Exposição sobre o Sairé ocupa Museu de Arte Sacra de SP e projeta cultura amazônica no cenário nacional

Mostra do fotógrafo Alexandre Baena apresenta a celebração religiosa e cultural de Alter do Chão, unindo fé, ancestralidade e a disputa dos botos Tucuxi e Cor-de-Rosa.

2/8/20262 min read

A força simbólica do Sairé, uma das mais tradicionais manifestações culturais da Amazônia, ganhou destaque nacional neste sábado (7) com a abertura da exposição “Sairé – Celebração, louvor e disputa dos Botos”, no Museu de Arte Sacra de São Paulo (MAS-SP). Assinada pelo fotógrafo, documentarista e cineasta paraense Alexandre Baena, a mostra leva ao público paulista imagens e narrativas que traduzem fé, ancestralidade e identidade dos povos da região do Baixo Tapajós.

Após circular pelas cinco regiões do Brasil, a exposição retorna ao eixo nacional em uma edição especial, ocupando um dos mais importantes espaços museológicos do país. O trabalho apresenta o universo do Sairé, celebrado anualmente na vila de Alter do Chão, em Santarém (PA), reunindo o rito religioso de louvor à Santíssima Trindade, marcado pela influência da fé católica e das tradições indígenas Borari, e o momento profano da disputa entre os botos Tucuxi e Cor-de-Rosa, símbolos centrais da festa.

A abertura da mostra foi marcada por uma apresentação especial do rito religioso do Sairé, conduzida por integrantes da Corte da festividade. Cânticos, orações e símbolos sagrados transformaram o espaço do museu em um ambiente de celebração, reforçando a fusão entre religiosidade cristã e saberes indígenas.
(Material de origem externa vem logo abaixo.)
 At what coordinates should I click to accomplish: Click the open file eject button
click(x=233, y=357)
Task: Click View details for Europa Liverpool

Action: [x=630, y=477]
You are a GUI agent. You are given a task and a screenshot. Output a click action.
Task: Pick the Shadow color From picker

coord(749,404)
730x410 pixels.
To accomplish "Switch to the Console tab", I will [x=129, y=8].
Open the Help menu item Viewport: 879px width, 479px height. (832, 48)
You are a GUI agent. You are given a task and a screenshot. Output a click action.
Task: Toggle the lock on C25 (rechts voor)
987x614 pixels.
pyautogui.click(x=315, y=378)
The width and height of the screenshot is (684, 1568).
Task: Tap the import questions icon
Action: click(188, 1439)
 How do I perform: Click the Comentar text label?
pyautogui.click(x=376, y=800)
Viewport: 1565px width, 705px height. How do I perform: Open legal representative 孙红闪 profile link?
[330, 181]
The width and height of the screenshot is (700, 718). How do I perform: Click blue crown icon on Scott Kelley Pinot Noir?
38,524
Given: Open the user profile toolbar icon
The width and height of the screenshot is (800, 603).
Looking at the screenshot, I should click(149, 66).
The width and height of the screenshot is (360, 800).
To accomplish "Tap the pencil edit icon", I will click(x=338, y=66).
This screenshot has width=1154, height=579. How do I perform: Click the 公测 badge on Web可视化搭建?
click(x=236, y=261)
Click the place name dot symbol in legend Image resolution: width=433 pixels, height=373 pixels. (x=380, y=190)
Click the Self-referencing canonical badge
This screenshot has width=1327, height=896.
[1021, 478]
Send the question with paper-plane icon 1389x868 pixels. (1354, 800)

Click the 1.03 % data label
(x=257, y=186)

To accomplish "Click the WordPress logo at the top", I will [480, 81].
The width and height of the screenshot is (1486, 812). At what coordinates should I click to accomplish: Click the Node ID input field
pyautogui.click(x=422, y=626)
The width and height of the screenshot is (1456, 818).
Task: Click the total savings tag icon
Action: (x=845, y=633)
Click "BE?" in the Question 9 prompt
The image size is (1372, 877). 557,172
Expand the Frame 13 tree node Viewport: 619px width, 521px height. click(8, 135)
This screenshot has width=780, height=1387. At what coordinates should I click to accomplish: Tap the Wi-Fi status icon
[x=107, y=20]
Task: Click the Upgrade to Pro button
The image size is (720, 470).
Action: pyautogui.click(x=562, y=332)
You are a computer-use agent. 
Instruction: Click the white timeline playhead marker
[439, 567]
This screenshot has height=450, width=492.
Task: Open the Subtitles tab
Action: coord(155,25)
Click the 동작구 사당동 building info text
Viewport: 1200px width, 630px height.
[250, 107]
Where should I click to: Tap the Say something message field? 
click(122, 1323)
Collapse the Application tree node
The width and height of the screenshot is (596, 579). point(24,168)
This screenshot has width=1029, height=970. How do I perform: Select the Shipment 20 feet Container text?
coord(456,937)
As agremiações dos botos Tucuxi e Cor-de-Rosa também participaram do evento, levando elementos cênicos, personagens e narrativas que representam a emoção e a riqueza cultural de Alter do Chão.

Segundo Alexandre Baena, a exposição busca evidenciar a presença e a força dos povos tradicionais em cada etapa da manifestação. “O rito religioso tem a presença forte dos povos tradicionais, como ribeirinhos, quilombolas e indígenas Borari. São traços expressivos que vão desde a colocação dos mastros até as rezas e os cantos de louvor. Já na disputa dos botos, surgem os elementos sobrenaturais, as indumentárias, as cores vibrantes e a presença dos povos tradicionais, evidentes em cada cena apresentada nas telas”, explica o artista.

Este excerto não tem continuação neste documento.